**EXERCISE INPUTS**

--- START ---

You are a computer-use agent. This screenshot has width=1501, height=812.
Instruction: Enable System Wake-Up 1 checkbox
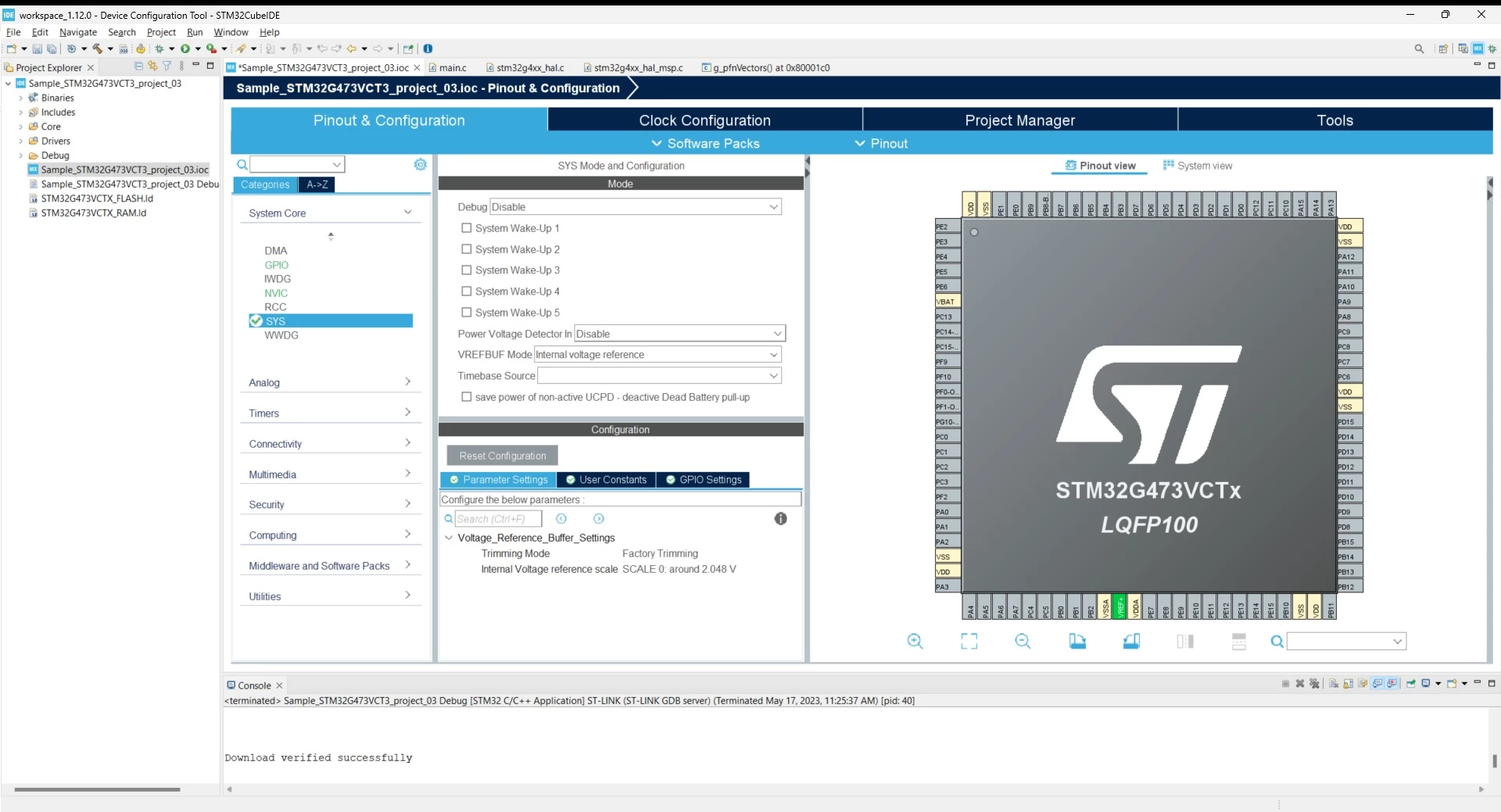pos(467,228)
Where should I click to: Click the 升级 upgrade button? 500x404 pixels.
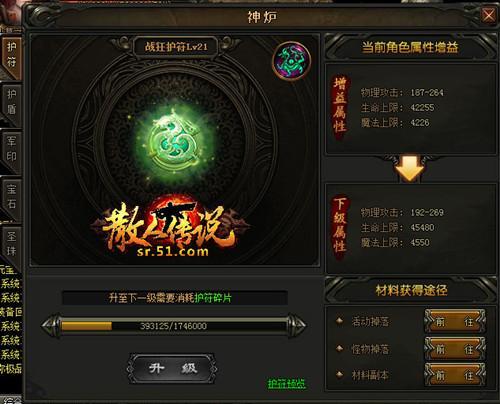coord(172,369)
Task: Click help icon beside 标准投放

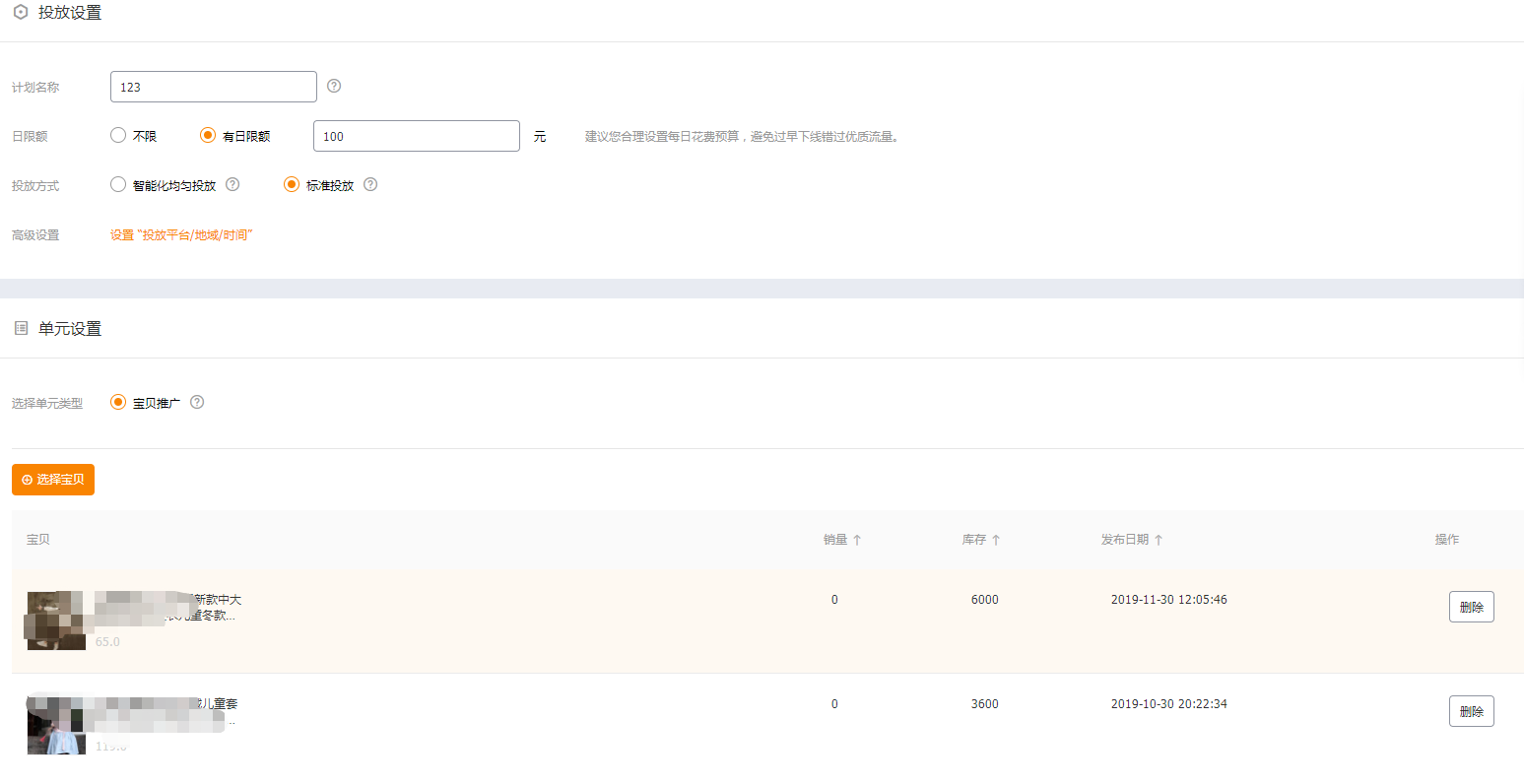Action: 370,184
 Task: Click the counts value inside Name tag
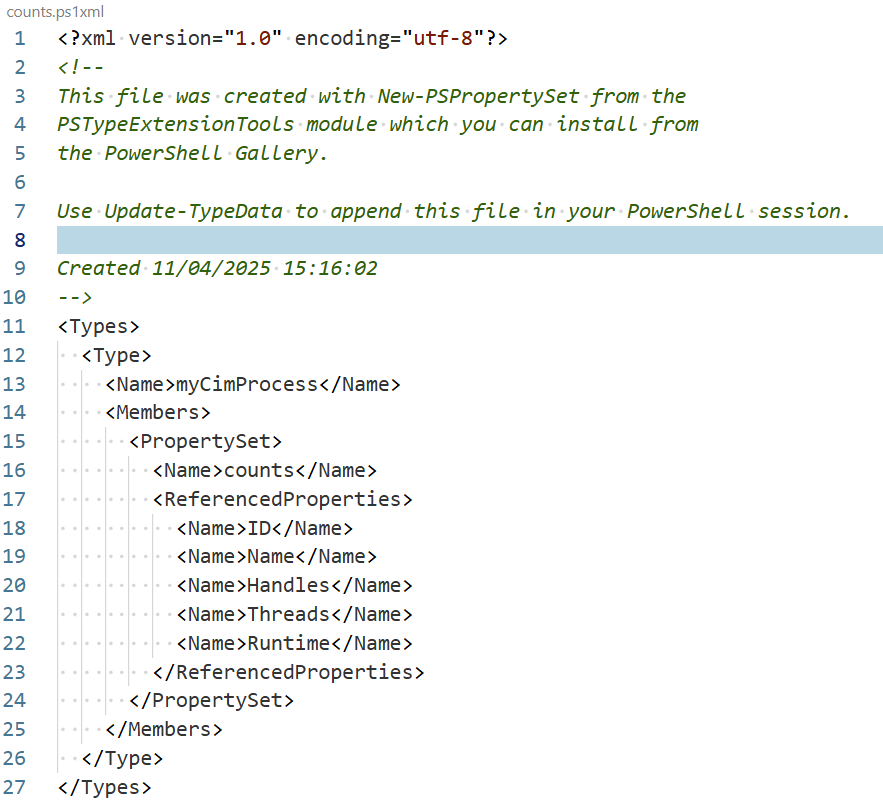tap(259, 471)
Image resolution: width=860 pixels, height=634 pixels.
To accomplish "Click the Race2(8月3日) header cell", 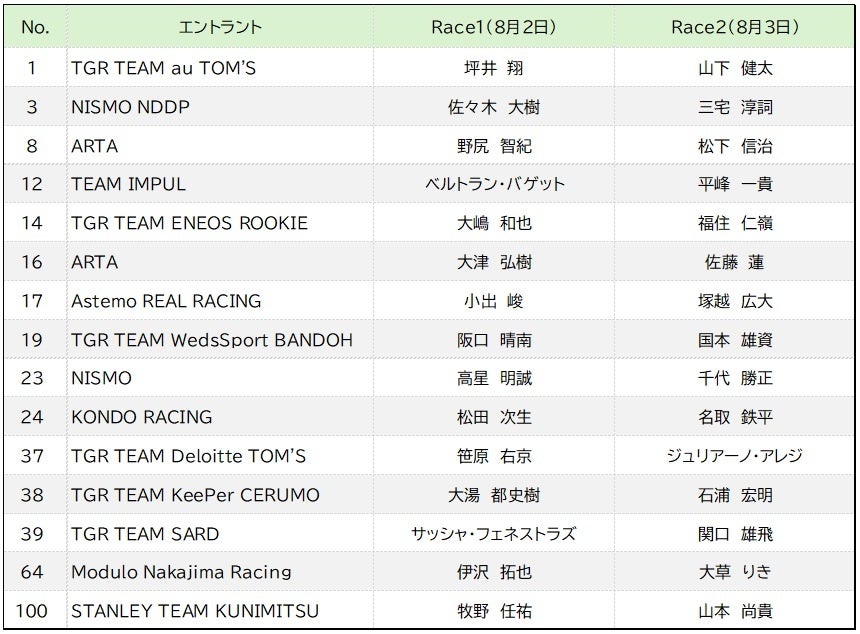I will (734, 27).
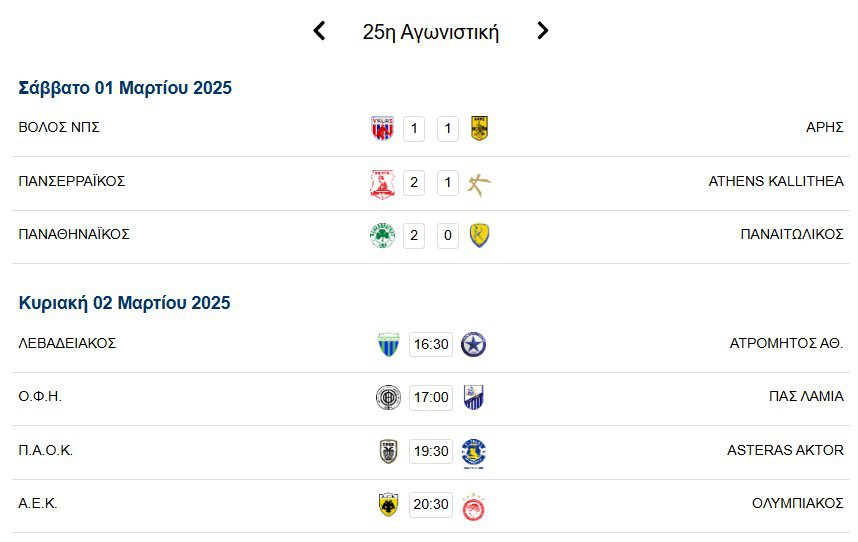Go to the next matchday with right arrow
Viewport: 858px width, 542px height.
pos(542,31)
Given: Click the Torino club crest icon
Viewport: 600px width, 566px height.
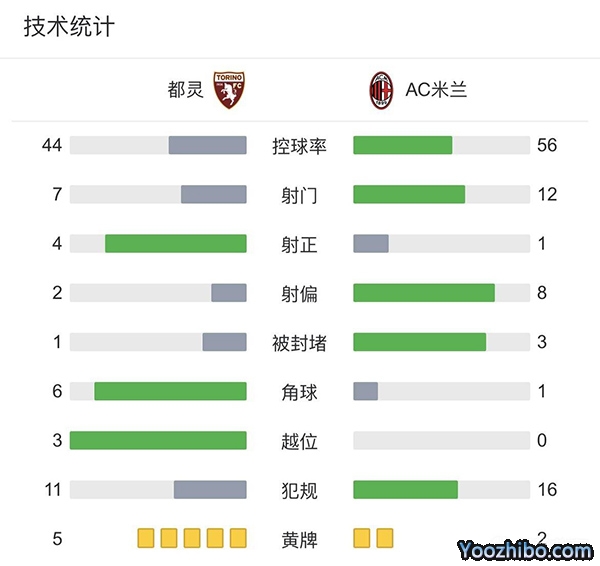Looking at the screenshot, I should click(x=229, y=90).
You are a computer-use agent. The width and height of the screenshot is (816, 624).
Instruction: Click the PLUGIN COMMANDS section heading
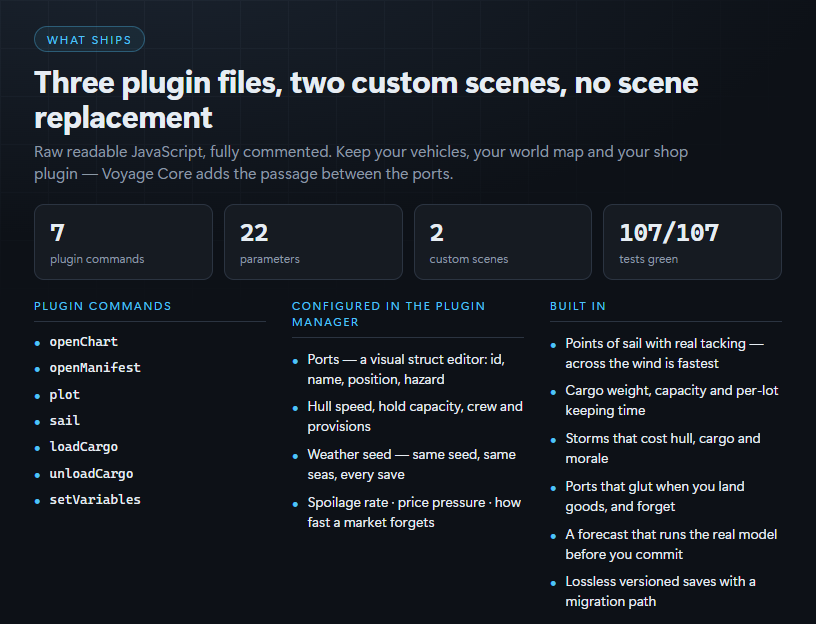[x=103, y=306]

--- END ---

Among the records above, locate the line containing "Instruction: Enable System Wake-Up 1 checkbox" and the line containing "Image resolution: width=860", then transcribe exactly the lines starting at the first and ending at the second, with no pictures.

Instruction: Enable System Wake-Up 1 checkbox
pos(467,228)
Where should I click to: Click the 升级 upgrade button? 500x404 pixels.
coord(172,369)
Task: Click help icon beside 标准投放

Action: 370,184
 Task: Click the counts value inside Name tag
tap(259, 471)
Image resolution: width=860 pixels, height=634 pixels.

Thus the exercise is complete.